# Input material
⁂
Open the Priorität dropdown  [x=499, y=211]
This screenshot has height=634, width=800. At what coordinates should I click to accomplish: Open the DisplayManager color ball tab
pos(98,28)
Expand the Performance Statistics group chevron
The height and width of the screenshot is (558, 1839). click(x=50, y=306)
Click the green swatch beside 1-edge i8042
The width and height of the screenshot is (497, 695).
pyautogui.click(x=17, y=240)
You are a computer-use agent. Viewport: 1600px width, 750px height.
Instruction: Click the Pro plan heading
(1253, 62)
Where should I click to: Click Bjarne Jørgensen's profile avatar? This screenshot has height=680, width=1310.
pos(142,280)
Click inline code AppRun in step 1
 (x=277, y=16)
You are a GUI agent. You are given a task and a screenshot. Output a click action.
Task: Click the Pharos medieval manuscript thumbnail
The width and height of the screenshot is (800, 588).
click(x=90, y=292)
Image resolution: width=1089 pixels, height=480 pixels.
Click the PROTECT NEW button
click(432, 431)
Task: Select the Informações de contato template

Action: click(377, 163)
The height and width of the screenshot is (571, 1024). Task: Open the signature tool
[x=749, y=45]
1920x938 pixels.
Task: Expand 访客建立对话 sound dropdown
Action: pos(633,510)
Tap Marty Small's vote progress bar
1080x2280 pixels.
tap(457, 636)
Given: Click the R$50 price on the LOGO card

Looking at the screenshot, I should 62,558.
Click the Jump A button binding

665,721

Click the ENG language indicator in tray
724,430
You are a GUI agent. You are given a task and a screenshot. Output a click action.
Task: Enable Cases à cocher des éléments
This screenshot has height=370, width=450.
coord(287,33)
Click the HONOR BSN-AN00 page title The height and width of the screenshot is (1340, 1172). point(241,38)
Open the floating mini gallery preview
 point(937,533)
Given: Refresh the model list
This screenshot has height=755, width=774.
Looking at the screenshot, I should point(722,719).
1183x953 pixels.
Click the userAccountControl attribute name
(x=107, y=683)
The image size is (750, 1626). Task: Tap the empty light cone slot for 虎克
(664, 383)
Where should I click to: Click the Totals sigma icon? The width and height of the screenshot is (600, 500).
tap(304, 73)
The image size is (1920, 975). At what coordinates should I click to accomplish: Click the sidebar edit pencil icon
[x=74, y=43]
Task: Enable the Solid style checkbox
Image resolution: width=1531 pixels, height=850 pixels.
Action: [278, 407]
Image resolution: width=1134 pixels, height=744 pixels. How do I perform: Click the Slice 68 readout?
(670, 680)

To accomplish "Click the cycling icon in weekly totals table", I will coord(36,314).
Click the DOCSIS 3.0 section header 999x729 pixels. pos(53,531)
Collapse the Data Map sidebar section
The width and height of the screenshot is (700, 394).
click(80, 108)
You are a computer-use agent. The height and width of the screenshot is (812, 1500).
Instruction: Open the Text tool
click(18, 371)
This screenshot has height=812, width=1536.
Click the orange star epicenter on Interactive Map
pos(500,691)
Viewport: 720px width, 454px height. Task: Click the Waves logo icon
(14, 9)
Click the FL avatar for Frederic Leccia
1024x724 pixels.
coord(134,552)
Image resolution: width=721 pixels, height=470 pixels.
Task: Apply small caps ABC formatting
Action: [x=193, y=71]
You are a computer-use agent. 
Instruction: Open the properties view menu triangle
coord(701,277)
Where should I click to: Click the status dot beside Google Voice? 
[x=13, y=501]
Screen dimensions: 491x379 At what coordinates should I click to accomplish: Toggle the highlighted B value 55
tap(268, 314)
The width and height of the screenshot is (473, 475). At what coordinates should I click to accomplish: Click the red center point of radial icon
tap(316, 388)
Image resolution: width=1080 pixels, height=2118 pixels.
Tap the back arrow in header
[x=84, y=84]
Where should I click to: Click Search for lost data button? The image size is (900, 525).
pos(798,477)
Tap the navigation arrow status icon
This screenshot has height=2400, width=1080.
⁂
# What this task involves
Provide a verbatim copy of all the entries.

# Solution for this exercise
Open the Priorität dropdown  [x=499, y=211]
This screenshot has height=634, width=800. At what coordinates should I click to accomplish: Open the DisplayManager color ball tab
pos(98,28)
Expand the Performance Statistics group chevron
The height and width of the screenshot is (558, 1839). click(x=50, y=306)
Click the green swatch beside 1-edge i8042
The width and height of the screenshot is (497, 695).
pyautogui.click(x=17, y=240)
You are a computer-use agent. Viewport: 1600px width, 750px height.
Instruction: Click the Pro plan heading
(1253, 62)
Where should I click to: Click Bjarne Jørgensen's profile avatar? This screenshot has height=680, width=1310.
pos(142,280)
Click inline code AppRun in step 1
 (x=277, y=16)
You are a GUI agent. You are given a task and a screenshot. Output a click action.
Task: Click the Pharos medieval manuscript thumbnail
The width and height of the screenshot is (800, 588).
click(x=90, y=292)
Image resolution: width=1089 pixels, height=480 pixels.
Click the PROTECT NEW button
click(432, 431)
Task: Select the Informações de contato template

Action: click(377, 163)
The height and width of the screenshot is (571, 1024). Task: Open the signature tool
[x=749, y=45]
1920x938 pixels.
Task: Expand 访客建立对话 sound dropdown
Action: pos(633,510)
Tap Marty Small's vote progress bar
1080x2280 pixels.
tap(457, 636)
Given: Click the R$50 price on the LOGO card

Looking at the screenshot, I should 62,558.
Click the Jump A button binding

665,721

Click the ENG language indicator in tray
724,430
You are a GUI agent. You are given a task and a screenshot. Output a click action.
Task: Enable Cases à cocher des éléments
This screenshot has height=370, width=450.
coord(287,33)
Click the HONOR BSN-AN00 page title The height and width of the screenshot is (1340, 1172). point(241,38)
Open the floating mini gallery preview
 point(937,533)
Given: Refresh the model list
This screenshot has height=755, width=774.
Looking at the screenshot, I should point(722,719).
1183x953 pixels.
Click the userAccountControl attribute name
(x=107, y=683)
The image size is (750, 1626). Task: Tap the empty light cone slot for 虎克
(664, 383)
Where should I click to: Click the Totals sigma icon? The width and height of the screenshot is (600, 500).
tap(304, 73)
The image size is (1920, 975). At what coordinates should I click to accomplish: Click the sidebar edit pencil icon
[x=74, y=43]
Task: Enable the Solid style checkbox
Image resolution: width=1531 pixels, height=850 pixels.
Action: [278, 407]
Image resolution: width=1134 pixels, height=744 pixels. How do I perform: Click the Slice 68 readout?
(670, 680)

To accomplish "Click the cycling icon in weekly totals table", I will coord(36,314).
Click the DOCSIS 3.0 section header 999x729 pixels. pos(53,531)
Collapse the Data Map sidebar section
The width and height of the screenshot is (700, 394).
click(80, 108)
You are a computer-use agent. The height and width of the screenshot is (812, 1500).
Instruction: Open the Text tool
click(18, 371)
This screenshot has height=812, width=1536.
Click the orange star epicenter on Interactive Map
pos(500,691)
Viewport: 720px width, 454px height. Task: Click the Waves logo icon
(14, 9)
Click the FL avatar for Frederic Leccia
1024x724 pixels.
coord(134,552)
Image resolution: width=721 pixels, height=470 pixels.
Task: Apply small caps ABC formatting
Action: [x=193, y=71]
You are a computer-use agent. 
Instruction: Open the properties view menu triangle
coord(701,277)
Where should I click to: Click the status dot beside Google Voice? 
[x=13, y=501]
Screen dimensions: 491x379 At what coordinates should I click to accomplish: Toggle the highlighted B value 55
tap(268, 314)
The width and height of the screenshot is (473, 475). At what coordinates should I click to accomplish: Click the red center point of radial icon
tap(316, 388)
Image resolution: width=1080 pixels, height=2118 pixels.
Tap the back arrow in header
[x=84, y=84]
Where should I click to: Click Search for lost data button? The image size is (900, 525).
pos(798,477)
Tap the navigation arrow status icon
This screenshot has height=2400, width=1080.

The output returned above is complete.